Recorded data

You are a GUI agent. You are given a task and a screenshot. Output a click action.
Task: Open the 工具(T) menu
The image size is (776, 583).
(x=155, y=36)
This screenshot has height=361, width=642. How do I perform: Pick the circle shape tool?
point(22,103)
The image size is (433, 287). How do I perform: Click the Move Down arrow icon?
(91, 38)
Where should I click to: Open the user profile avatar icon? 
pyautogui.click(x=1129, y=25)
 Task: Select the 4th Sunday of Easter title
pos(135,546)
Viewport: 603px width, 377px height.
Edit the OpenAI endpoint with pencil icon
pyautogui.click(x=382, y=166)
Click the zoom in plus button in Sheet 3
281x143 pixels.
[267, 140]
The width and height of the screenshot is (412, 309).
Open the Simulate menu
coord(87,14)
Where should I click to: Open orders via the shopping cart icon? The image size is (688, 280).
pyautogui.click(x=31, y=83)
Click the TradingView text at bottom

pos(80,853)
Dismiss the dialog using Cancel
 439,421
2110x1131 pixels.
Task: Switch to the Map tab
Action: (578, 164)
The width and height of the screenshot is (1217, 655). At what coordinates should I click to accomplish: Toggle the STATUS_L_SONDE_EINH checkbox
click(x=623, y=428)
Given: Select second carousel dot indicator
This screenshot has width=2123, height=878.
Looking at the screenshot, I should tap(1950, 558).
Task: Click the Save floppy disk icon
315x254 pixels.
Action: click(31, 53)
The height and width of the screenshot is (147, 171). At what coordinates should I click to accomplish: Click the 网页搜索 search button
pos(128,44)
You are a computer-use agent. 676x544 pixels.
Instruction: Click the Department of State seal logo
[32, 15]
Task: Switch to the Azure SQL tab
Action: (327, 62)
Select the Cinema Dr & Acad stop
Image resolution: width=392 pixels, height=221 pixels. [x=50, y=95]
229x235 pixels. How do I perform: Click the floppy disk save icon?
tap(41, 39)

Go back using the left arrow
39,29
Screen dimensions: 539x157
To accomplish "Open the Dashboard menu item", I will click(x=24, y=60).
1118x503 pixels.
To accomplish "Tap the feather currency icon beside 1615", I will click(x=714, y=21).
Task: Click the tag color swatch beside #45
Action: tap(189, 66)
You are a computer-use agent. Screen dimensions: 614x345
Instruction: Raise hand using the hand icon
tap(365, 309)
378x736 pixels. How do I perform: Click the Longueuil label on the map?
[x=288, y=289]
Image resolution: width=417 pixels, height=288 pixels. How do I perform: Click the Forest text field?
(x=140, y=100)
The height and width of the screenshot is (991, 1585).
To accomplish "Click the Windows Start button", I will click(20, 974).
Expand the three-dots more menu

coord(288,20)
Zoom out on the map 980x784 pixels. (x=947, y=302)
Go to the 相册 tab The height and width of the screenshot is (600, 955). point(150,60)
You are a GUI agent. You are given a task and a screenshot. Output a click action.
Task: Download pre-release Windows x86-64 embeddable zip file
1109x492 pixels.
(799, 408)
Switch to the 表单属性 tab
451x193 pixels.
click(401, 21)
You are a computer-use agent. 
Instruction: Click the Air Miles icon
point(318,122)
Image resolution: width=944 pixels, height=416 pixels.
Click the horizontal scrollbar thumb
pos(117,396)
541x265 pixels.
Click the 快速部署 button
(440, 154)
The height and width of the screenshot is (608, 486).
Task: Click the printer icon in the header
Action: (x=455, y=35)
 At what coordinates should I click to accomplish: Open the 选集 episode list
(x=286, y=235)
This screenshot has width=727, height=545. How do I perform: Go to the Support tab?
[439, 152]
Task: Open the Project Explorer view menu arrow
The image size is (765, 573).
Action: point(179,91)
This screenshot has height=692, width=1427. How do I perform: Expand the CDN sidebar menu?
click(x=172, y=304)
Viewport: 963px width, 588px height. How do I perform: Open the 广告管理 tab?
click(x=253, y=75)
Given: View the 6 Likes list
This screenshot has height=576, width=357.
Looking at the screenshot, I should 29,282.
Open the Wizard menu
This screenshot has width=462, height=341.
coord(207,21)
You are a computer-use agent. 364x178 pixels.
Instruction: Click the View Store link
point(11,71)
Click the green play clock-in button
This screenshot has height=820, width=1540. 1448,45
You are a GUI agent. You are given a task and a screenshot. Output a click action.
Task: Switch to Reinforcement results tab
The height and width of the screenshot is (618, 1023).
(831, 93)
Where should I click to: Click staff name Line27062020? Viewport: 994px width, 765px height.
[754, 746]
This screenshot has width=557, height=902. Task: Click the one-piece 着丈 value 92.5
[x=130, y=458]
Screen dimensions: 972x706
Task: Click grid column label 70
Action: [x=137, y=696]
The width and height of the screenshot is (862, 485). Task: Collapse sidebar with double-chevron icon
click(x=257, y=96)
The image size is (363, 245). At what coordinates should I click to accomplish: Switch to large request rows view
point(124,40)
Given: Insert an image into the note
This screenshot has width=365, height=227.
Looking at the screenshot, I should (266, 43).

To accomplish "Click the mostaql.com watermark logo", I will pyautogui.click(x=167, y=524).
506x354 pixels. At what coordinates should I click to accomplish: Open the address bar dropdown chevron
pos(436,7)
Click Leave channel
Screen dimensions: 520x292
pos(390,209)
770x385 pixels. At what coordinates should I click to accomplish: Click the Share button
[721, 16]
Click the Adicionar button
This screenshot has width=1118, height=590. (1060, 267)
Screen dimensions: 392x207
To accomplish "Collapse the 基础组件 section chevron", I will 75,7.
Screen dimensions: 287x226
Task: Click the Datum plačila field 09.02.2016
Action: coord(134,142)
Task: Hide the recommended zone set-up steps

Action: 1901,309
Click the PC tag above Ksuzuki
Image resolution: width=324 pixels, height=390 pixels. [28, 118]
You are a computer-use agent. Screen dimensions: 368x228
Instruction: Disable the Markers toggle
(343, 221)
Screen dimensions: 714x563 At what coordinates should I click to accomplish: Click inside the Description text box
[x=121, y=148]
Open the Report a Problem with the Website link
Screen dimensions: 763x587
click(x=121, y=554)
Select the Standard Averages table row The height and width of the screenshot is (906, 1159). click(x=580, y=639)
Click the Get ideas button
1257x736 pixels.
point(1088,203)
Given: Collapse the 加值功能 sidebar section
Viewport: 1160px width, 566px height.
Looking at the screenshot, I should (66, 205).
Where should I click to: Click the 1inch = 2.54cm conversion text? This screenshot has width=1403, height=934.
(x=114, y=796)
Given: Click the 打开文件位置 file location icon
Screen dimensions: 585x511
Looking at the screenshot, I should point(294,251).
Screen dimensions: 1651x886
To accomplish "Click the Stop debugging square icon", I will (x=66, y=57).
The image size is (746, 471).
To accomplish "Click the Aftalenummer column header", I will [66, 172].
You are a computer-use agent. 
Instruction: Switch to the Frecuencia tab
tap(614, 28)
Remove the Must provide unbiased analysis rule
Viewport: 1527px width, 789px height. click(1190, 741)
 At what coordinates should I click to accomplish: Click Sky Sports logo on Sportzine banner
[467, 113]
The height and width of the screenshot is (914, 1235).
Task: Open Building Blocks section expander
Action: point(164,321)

§ **Directions for this task**
Copy every line of the entries above without any changes.

§ **Final result**
You are a GUI agent. You are given a task and a screenshot. Output a click action.
Task: Open the 工具(T) menu
The image size is (776, 583).
(x=155, y=36)
This screenshot has height=361, width=642. How do I perform: Pick the circle shape tool?
point(22,103)
The image size is (433, 287). How do I perform: Click the Move Down arrow icon?
(91, 38)
Where should I click to: Open the user profile avatar icon? 
pyautogui.click(x=1129, y=25)
 Task: Select the 4th Sunday of Easter title
pos(135,546)
Viewport: 603px width, 377px height.
Edit the OpenAI endpoint with pencil icon
pyautogui.click(x=382, y=166)
Click the zoom in plus button in Sheet 3
281x143 pixels.
[267, 140]
The width and height of the screenshot is (412, 309).
Open the Simulate menu
coord(87,14)
Where should I click to: Open orders via the shopping cart icon? The image size is (688, 280).
pyautogui.click(x=31, y=83)
Click the TradingView text at bottom

pos(80,853)
Dismiss the dialog using Cancel
 439,421
2110x1131 pixels.
Task: Switch to the Map tab
Action: (578, 164)
The width and height of the screenshot is (1217, 655). At what coordinates should I click to accomplish: Toggle the STATUS_L_SONDE_EINH checkbox
click(x=623, y=428)
Given: Select second carousel dot indicator
This screenshot has width=2123, height=878.
Looking at the screenshot, I should tap(1950, 558).
Task: Click the Save floppy disk icon
315x254 pixels.
Action: click(31, 53)
The height and width of the screenshot is (147, 171). At what coordinates should I click to accomplish: Click the 网页搜索 search button
pos(128,44)
You are a computer-use agent. 676x544 pixels.
Instruction: Click the Department of State seal logo
[32, 15]
Task: Switch to the Azure SQL tab
Action: (327, 62)
Select the Cinema Dr & Acad stop
Image resolution: width=392 pixels, height=221 pixels. [x=50, y=95]
229x235 pixels. How do I perform: Click the floppy disk save icon?
tap(41, 39)

Go back using the left arrow
39,29
Screen dimensions: 539x157
To accomplish "Open the Dashboard menu item", I will click(x=24, y=60).
1118x503 pixels.
To accomplish "Tap the feather currency icon beside 1615", I will click(x=714, y=21).
Task: Click the tag color swatch beside #45
Action: tap(189, 66)
You are a computer-use agent. Screen dimensions: 614x345
Instruction: Raise hand using the hand icon
tap(365, 309)
378x736 pixels. How do I perform: Click the Longueuil label on the map?
[x=288, y=289]
Image resolution: width=417 pixels, height=288 pixels. How do I perform: Click the Forest text field?
(x=140, y=100)
The height and width of the screenshot is (991, 1585).
To accomplish "Click the Windows Start button", I will click(20, 974).
Expand the three-dots more menu

coord(288,20)
Zoom out on the map 980x784 pixels. (x=947, y=302)
Go to the 相册 tab The height and width of the screenshot is (600, 955). point(150,60)
You are a GUI agent. You are given a task and a screenshot. Output a click action.
Task: Download pre-release Windows x86-64 embeddable zip file
1109x492 pixels.
(799, 408)
Switch to the 表单属性 tab
451x193 pixels.
click(401, 21)
You are a computer-use agent. 
Instruction: Click the Air Miles icon
point(318,122)
Image resolution: width=944 pixels, height=416 pixels.
Click the horizontal scrollbar thumb
pos(117,396)
541x265 pixels.
Click the 快速部署 button
(440, 154)
The height and width of the screenshot is (608, 486).
Task: Click the printer icon in the header
Action: (x=455, y=35)
 At what coordinates should I click to accomplish: Open the 选集 episode list
(x=286, y=235)
This screenshot has width=727, height=545. How do I perform: Go to the Support tab?
[439, 152]
Task: Open the Project Explorer view menu arrow
The image size is (765, 573).
Action: point(179,91)
This screenshot has height=692, width=1427. How do I perform: Expand the CDN sidebar menu?
click(x=172, y=304)
Viewport: 963px width, 588px height. How do I perform: Open the 广告管理 tab?
click(x=253, y=75)
Given: View the 6 Likes list
This screenshot has height=576, width=357.
Looking at the screenshot, I should 29,282.
Open the Wizard menu
This screenshot has width=462, height=341.
coord(207,21)
You are a computer-use agent. 364x178 pixels.
Instruction: Click the View Store link
point(11,71)
Click the green play clock-in button
This screenshot has height=820, width=1540. 1448,45
You are a GUI agent. You are given a task and a screenshot. Output a click action.
Task: Switch to Reinforcement results tab
The height and width of the screenshot is (618, 1023).
(831, 93)
Where should I click to: Click staff name Line27062020? Viewport: 994px width, 765px height.
[754, 746]
This screenshot has width=557, height=902. Task: Click the one-piece 着丈 value 92.5
[x=130, y=458]
Screen dimensions: 972x706
Task: Click grid column label 70
Action: [x=137, y=696]
The width and height of the screenshot is (862, 485). Task: Collapse sidebar with double-chevron icon
click(x=257, y=96)
The image size is (363, 245). At what coordinates should I click to accomplish: Switch to large request rows view
point(124,40)
Given: Insert an image into the note
This screenshot has width=365, height=227.
Looking at the screenshot, I should (266, 43).

To accomplish "Click the mostaql.com watermark logo", I will pyautogui.click(x=167, y=524).
506x354 pixels. At what coordinates should I click to accomplish: Open the address bar dropdown chevron
pos(436,7)
Click Leave channel
Screen dimensions: 520x292
pos(390,209)
770x385 pixels. At what coordinates should I click to accomplish: Click the Share button
[721, 16]
Click the Adicionar button
This screenshot has width=1118, height=590. (1060, 267)
Screen dimensions: 392x207
To accomplish "Collapse the 基础组件 section chevron", I will 75,7.
Screen dimensions: 287x226
Task: Click the Datum plačila field 09.02.2016
Action: coord(134,142)
Task: Hide the recommended zone set-up steps

Action: 1901,309
Click the PC tag above Ksuzuki
Image resolution: width=324 pixels, height=390 pixels. [28, 118]
You are a computer-use agent. Screen dimensions: 368x228
Instruction: Disable the Markers toggle
(343, 221)
Screen dimensions: 714x563 At what coordinates should I click to accomplish: Click inside the Description text box
[x=121, y=148]
Open the Report a Problem with the Website link
Screen dimensions: 763x587
click(x=121, y=554)
Select the Standard Averages table row The height and width of the screenshot is (906, 1159). click(x=580, y=639)
Click the Get ideas button
1257x736 pixels.
point(1088,203)
Given: Collapse the 加值功能 sidebar section
Viewport: 1160px width, 566px height.
Looking at the screenshot, I should (66, 205).
Where should I click to: Click the 1inch = 2.54cm conversion text? This screenshot has width=1403, height=934.
(x=114, y=796)
Given: Click the 打开文件位置 file location icon
Screen dimensions: 585x511
Looking at the screenshot, I should point(294,251).
Screen dimensions: 1651x886
To accomplish "Click the Stop debugging square icon", I will (x=66, y=57).
The image size is (746, 471).
To accomplish "Click the Aftalenummer column header", I will [66, 172].
You are a computer-use agent. 
Instruction: Switch to the Frecuencia tab
tap(614, 28)
Remove the Must provide unbiased analysis rule
Viewport: 1527px width, 789px height. click(1190, 741)
 At what coordinates should I click to accomplish: Click Sky Sports logo on Sportzine banner
[467, 113]
The height and width of the screenshot is (914, 1235).
Task: Open Building Blocks section expander
Action: point(164,321)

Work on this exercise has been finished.